Para los que vivimos en cualquier punto de la Costa del Sol el suplicio se eleva a la enésima potencia dado que, para bien o para mal, estamos rodeados de foráneos que alaban con fruición el gusto por tamaño despropósito de fiesta y cumplen encantados año tras año con lo que le dijo El Gallo a Ortega y Gasset: «Hay gente pa tó.»

Es llegar finales de septiembre, ver los escaparates de las tiendas llenos de telarañas o calaveras y me entra una mala leche de aquí te espero. Un mes entero dedicado por las grandes superficies a meternos por los ojos un esperpento deplorable, treinta días para convertirte en un antisocial si no acabas maquillado como una geisha daltónica, embadurnado en sangre falsa o evitando en vano hacer el ridículo al intentar tomarte un chupito ataviado con la dentadura de Drácula.

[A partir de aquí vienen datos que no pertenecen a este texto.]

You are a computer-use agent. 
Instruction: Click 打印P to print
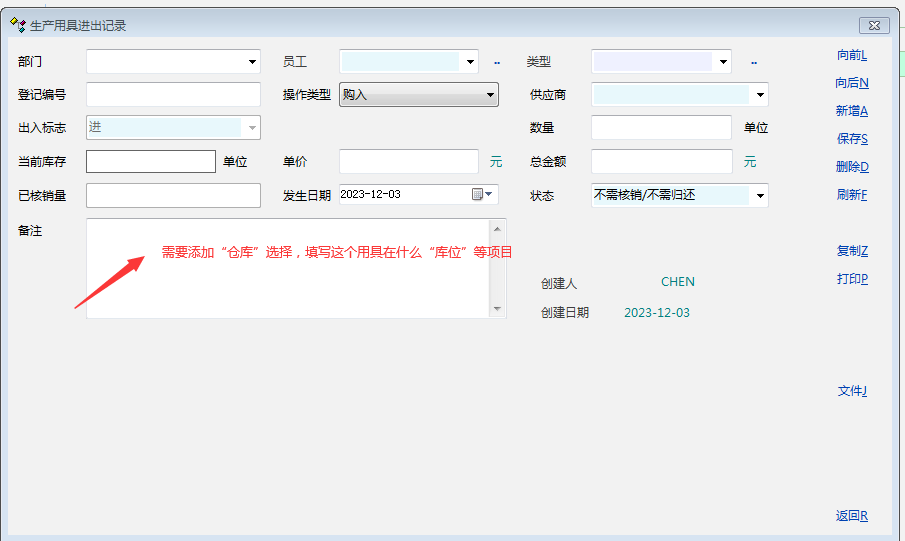click(x=852, y=279)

Al respecto he de reconocer que si algo saben hacer los americanos es venderse, y Halloween no iba a ser menos. Resulta que un país que estaba en pañales en 1787, cuando España ya había desvirgado unas cuantas colonias, ha venido a enseñarnos que su versión folclórica y desnaturalizada del respeto a los muertos es más autentica que ninguna otra. De fuera vendrán que de casa te echarán, como si nuestro imaginario colectivo no tuviera monstruos más terroríficos que los suyos. Ya me gustaría ver qué harían los vampiros de Crepúsculo frente a los antiguos consejeros de Bankia, a Saruman en un mano a mano con un responsable de los ERE, a Freddy Krueger batido en duelo con Urdangarin o al Hombre Lobo retándose con un concejal de urbanismo. A quién más experto en mordidas y zarpazos.

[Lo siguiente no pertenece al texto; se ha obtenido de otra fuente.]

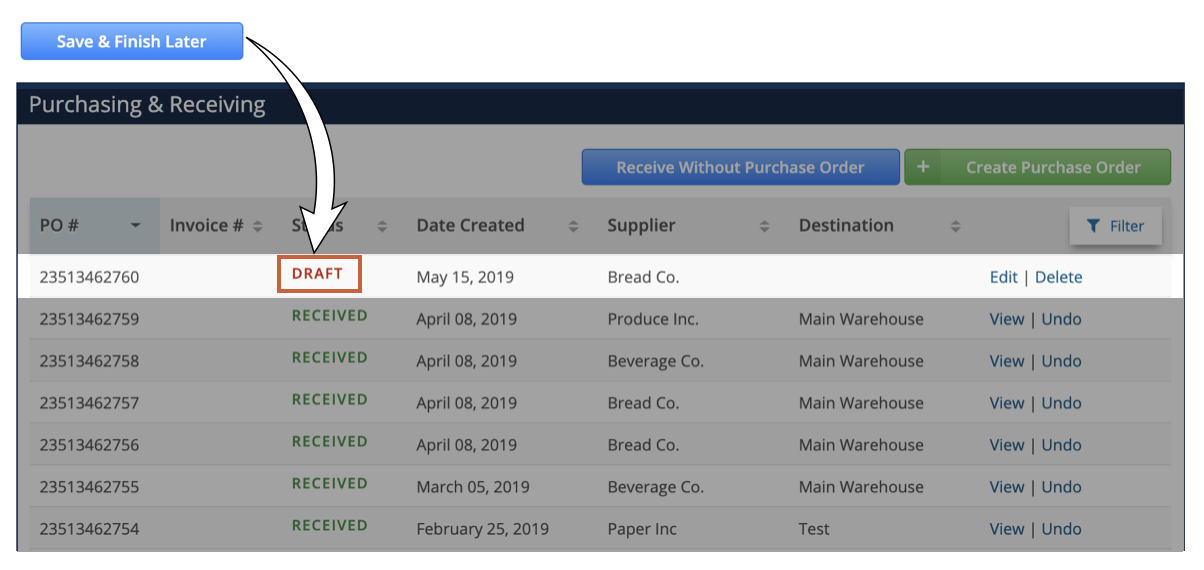Click Create Purchase Order button

(x=1037, y=167)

Entiéndanme cuando defiendo lo nuestro y no se me confunda con el proselitismo etnológico y paleto de Canal Sur, un canal público que basa casi la totalidad de su programación en mostrar lo fantásticos que somos los andaluces como si no existiera población alguna más al norte de la tierra de los hombres de luz. De hecho, si este Halloween algún lector quiere matarme de miedo le basta y le sobra con maniatarme a una silla y obligarme a ver los mejores momentos de Juan y Medio o Se llama copla. Por caridad ruego que no sean los dos al mismo tiempo o mucho me temo que las maniobras de reanimación serán prácticamente inútiles.

Sería ingenuo pensar que lo nuestro es siempre lo mejor pretendiendo con ello impermeabilizarnos de todo lo bueno que los demás tienen que ofrecer. Resultaría umbilical, retrógrado y patriotero creer que no nos queda nada por aprender, pero mientras no reivindiquemos nuestra historia poniendo en valor la cultura que nos ha hecho ser lo que somos, mientras nuestra altura de miras llegue hasta un techo construido por quién no nos respeta, y mientras nuestra apuesta de futuro tenga que cruzar el filtro de esa estupidez llamada Marca España seguirán convenciéndonos de que la hamburguesa es más antigua que el pescaíto frito.

Y para colmo reaparece Ian Gibson para decirnos quiénes somos y hacia dónde vamos. Tenemos lo que nos merecemos.

P.D.- Cariño, llévame el disfraz de Blesa a la tintorería, que el año pasado un guiri vestido de Gremlin me tiró una copa encima.